* _What to produce_
Rewrite the records below as a numbered list with one line per item, leaving out the blank lines.

* _Task inputs_
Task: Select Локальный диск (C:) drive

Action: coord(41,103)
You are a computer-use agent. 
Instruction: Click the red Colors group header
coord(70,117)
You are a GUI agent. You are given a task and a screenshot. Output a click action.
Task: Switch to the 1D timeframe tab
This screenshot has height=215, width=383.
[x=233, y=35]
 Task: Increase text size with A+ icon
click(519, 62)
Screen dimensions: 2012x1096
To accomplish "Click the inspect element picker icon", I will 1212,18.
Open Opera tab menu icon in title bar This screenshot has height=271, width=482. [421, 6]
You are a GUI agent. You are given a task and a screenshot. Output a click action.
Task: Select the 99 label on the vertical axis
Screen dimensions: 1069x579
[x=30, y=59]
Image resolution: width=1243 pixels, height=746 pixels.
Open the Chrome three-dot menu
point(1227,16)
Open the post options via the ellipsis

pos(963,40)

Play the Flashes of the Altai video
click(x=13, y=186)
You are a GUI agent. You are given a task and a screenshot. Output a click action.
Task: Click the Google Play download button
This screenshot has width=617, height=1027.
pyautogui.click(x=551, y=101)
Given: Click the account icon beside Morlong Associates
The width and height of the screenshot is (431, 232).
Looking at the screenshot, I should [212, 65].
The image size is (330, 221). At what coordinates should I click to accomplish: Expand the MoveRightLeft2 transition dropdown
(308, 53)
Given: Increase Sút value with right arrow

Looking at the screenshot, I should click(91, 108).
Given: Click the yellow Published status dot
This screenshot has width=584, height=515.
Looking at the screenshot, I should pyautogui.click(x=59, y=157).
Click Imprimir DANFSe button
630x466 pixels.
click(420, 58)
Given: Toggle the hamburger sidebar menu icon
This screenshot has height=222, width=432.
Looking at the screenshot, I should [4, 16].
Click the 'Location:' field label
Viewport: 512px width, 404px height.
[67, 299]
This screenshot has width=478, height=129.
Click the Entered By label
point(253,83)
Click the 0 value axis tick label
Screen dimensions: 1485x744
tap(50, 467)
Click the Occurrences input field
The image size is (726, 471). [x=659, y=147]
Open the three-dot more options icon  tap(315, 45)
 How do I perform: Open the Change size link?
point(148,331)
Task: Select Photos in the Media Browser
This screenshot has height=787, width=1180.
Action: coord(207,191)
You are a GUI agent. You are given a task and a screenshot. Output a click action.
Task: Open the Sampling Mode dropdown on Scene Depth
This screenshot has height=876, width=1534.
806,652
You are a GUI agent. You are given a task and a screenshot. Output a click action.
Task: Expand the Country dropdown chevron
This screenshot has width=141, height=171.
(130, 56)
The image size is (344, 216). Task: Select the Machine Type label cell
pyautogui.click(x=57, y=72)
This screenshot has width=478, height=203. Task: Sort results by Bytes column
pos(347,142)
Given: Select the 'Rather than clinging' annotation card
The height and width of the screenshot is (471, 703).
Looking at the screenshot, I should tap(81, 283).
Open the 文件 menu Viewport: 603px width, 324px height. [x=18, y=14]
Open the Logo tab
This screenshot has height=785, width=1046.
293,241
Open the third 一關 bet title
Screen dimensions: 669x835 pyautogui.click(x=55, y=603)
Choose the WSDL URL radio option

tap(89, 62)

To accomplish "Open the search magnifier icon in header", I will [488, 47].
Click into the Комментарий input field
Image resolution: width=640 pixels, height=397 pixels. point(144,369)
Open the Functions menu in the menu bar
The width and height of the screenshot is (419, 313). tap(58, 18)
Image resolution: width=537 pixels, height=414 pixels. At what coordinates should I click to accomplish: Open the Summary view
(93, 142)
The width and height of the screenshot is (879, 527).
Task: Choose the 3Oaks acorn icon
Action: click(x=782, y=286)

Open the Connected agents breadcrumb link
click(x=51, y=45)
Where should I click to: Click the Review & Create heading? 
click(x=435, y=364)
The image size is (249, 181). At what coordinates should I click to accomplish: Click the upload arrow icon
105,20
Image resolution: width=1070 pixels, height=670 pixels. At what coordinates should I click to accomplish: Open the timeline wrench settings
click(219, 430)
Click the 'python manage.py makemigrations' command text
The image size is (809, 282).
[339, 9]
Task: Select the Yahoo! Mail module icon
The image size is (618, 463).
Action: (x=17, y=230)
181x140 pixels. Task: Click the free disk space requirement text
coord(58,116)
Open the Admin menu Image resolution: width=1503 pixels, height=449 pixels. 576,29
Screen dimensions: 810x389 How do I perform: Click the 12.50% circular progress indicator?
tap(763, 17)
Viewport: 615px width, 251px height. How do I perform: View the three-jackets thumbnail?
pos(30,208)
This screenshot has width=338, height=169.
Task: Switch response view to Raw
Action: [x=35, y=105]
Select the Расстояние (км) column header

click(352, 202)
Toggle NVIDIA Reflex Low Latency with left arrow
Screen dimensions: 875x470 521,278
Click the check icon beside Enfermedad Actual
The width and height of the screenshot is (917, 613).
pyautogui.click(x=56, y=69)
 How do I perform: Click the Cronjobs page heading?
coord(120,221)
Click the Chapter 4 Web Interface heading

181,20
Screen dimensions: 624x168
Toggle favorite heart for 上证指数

* _Reply_
1. Task: Select Локальный диск (C:) drive
2. Action: coord(41,103)
3. You are a computer-use agent. 
4. Instruction: Click the red Colors group header
5. coord(70,117)
6. You are a GUI agent. You are given a task and a screenshot. Output a click action.
7. Task: Switch to the 1D timeframe tab
8. This screenshot has height=215, width=383.
9. [x=233, y=35]
10.  Task: Increase text size with A+ icon
11. click(519, 62)
12. Screen dimensions: 2012x1096
13. To accomplish "Click the inspect element picker icon", I will 1212,18.
14. Open Opera tab menu icon in title bar This screenshot has height=271, width=482. [421, 6]
15. You are a GUI agent. You are given a task and a screenshot. Output a click action.
16. Task: Select the 99 label on the vertical axis
17. Screen dimensions: 1069x579
18. [x=30, y=59]
19. Image resolution: width=1243 pixels, height=746 pixels.
20. Open the Chrome three-dot menu
21. point(1227,16)
22. Open the post options via the ellipsis
23. pos(963,40)
24. Play the Flashes of the Altai video
25. click(x=13, y=186)
26. You are a GUI agent. You are given a task and a screenshot. Output a click action.
27. Task: Click the Google Play download button
28. This screenshot has width=617, height=1027.
29. pyautogui.click(x=551, y=101)
30. Given: Click the account icon beside Morlong Associates
31. The width and height of the screenshot is (431, 232).
32. Looking at the screenshot, I should [212, 65].
33. The image size is (330, 221). At what coordinates should I click to accomplish: Expand the MoveRightLeft2 transition dropdown
34. (308, 53)
35. Given: Increase Sút value with right arrow
36. Looking at the screenshot, I should click(91, 108).
37. Given: Click the yellow Published status dot
38. This screenshot has width=584, height=515.
39. Looking at the screenshot, I should pyautogui.click(x=59, y=157).
40. Click Imprimir DANFSe button
41. 630x466 pixels.
42. click(420, 58)
43. Given: Toggle the hamburger sidebar menu icon
44. This screenshot has height=222, width=432.
45. Looking at the screenshot, I should [4, 16].
46. Click the 'Location:' field label
47. Viewport: 512px width, 404px height.
48. [67, 299]
49. This screenshot has width=478, height=129.
50. Click the Entered By label
51. point(253,83)
52. Click the 0 value axis tick label
53. Screen dimensions: 1485x744
54. tap(50, 467)
55. Click the Occurrences input field
56. The image size is (726, 471). [x=659, y=147]
57. Open the three-dot more options icon  tap(315, 45)
58.  How do I perform: Open the Change size link?
59. point(148,331)
60. Task: Select Photos in the Media Browser
61. This screenshot has height=787, width=1180.
62. Action: coord(207,191)
63. You are a GUI agent. You are given a task and a screenshot. Output a click action.
64. Task: Open the Sampling Mode dropdown on Scene Depth
65. This screenshot has height=876, width=1534.
66. 806,652
67. You are a GUI agent. You are given a task and a screenshot. Output a click action.
68. Task: Expand the Country dropdown chevron
69. This screenshot has width=141, height=171.
70. (130, 56)
71. The image size is (344, 216). Task: Select the Machine Type label cell
72. pyautogui.click(x=57, y=72)
73. This screenshot has width=478, height=203. Task: Sort results by Bytes column
74. pos(347,142)
75. Given: Select the 'Rather than clinging' annotation card
76. The height and width of the screenshot is (471, 703).
77. Looking at the screenshot, I should tap(81, 283).
78. Open the 文件 menu Viewport: 603px width, 324px height. [x=18, y=14]
79. Open the Logo tab
80. This screenshot has height=785, width=1046.
81. 293,241
82. Open the third 一關 bet title
83. Screen dimensions: 669x835 pyautogui.click(x=55, y=603)
84. Choose the WSDL URL radio option
85. tap(89, 62)
86. To accomplish "Open the search magnifier icon in header", I will [488, 47].
87. Click into the Комментарий input field
88. Image resolution: width=640 pixels, height=397 pixels. point(144,369)
89. Open the Functions menu in the menu bar
90. The width and height of the screenshot is (419, 313). tap(58, 18)
91. Image resolution: width=537 pixels, height=414 pixels. At what coordinates should I click to accomplish: Open the Summary view
92. (93, 142)
93. The width and height of the screenshot is (879, 527).
94. Task: Choose the 3Oaks acorn icon
95. Action: click(x=782, y=286)
96. Open the Connected agents breadcrumb link
97. click(x=51, y=45)
98. Where should I click to: Click the Review & Create heading? 
99. click(x=435, y=364)
100. The image size is (249, 181). At what coordinates should I click to accomplish: Click the upload arrow icon
101. 105,20
102. Image resolution: width=1070 pixels, height=670 pixels. At what coordinates should I click to accomplish: Open the timeline wrench settings
103. click(219, 430)
104. Click the 'python manage.py makemigrations' command text
105. The image size is (809, 282).
106. [339, 9]
107. Task: Select the Yahoo! Mail module icon
108. The image size is (618, 463).
109. Action: (x=17, y=230)
110. 181x140 pixels. Task: Click the free disk space requirement text
111. coord(58,116)
112. Open the Admin menu Image resolution: width=1503 pixels, height=449 pixels. 576,29
113. Screen dimensions: 810x389 How do I perform: Click the 12.50% circular progress indicator?
114. tap(763, 17)
115. Viewport: 615px width, 251px height. How do I perform: View the three-jackets thumbnail?
116. pos(30,208)
117. This screenshot has width=338, height=169.
118. Task: Switch response view to Raw
119. Action: [x=35, y=105]
120. Select the Расстояние (км) column header
121. click(352, 202)
122. Toggle NVIDIA Reflex Low Latency with left arrow
123. Screen dimensions: 875x470 521,278
124. Click the check icon beside Enfermedad Actual
125. The width and height of the screenshot is (917, 613).
126. pyautogui.click(x=56, y=69)
127.  How do I perform: Click the Cronjobs page heading?
128. coord(120,221)
129. Click the Chapter 4 Web Interface heading
130. 181,20
131. Screen dimensions: 624x168
132. Toggle favorite heart for 上证指数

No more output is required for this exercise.